→ PROBLEM DETAILS
Give the part that opens with the line containing "Find the location of a particular element. This" and closes with the line containing "payment and membership" as a JSON list of strings, one string per line, leaving out blank lines.

----

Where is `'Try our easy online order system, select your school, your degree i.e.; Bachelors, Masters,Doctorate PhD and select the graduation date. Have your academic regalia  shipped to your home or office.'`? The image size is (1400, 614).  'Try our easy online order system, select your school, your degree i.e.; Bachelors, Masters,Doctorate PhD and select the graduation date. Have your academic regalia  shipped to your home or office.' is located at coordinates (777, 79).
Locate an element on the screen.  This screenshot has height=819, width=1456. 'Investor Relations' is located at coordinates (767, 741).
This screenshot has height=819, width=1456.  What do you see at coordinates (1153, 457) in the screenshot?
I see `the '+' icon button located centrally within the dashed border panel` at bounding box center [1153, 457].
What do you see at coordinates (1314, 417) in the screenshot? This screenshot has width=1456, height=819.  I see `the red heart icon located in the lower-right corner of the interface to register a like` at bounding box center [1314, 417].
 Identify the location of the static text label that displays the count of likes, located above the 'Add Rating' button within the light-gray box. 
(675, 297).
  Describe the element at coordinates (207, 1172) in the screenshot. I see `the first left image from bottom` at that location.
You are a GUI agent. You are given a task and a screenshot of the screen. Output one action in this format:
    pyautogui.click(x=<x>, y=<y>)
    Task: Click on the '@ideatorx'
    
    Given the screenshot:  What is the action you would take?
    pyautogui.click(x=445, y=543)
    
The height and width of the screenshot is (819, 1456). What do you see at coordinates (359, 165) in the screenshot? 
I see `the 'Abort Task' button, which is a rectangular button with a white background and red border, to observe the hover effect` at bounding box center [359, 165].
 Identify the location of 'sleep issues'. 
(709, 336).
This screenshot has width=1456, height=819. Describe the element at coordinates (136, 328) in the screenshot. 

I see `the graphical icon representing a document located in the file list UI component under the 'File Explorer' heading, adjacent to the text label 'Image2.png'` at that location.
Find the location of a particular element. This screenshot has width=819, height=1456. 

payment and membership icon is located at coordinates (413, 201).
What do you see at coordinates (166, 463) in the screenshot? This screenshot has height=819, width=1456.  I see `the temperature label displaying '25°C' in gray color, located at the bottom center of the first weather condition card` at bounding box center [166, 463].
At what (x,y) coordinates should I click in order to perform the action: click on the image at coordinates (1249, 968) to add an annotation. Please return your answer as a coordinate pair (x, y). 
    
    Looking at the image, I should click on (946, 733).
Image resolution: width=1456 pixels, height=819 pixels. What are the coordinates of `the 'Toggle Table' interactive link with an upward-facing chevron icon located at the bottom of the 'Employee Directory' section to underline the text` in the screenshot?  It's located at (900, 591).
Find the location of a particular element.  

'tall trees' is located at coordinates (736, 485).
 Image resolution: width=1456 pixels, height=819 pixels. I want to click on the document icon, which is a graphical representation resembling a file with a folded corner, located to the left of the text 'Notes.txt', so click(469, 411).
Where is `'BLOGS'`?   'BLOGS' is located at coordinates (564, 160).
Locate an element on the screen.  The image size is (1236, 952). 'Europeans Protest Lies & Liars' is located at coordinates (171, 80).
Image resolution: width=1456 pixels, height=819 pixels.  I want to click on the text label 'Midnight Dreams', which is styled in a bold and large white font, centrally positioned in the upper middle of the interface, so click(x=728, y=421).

----

→ OUTPUT FOR THIS TASK
[
  "Find the location of a particular element. This screenshot has width=819, height=1456. ",
  "payment and membership icon is located at coordinates (413, 201)."
]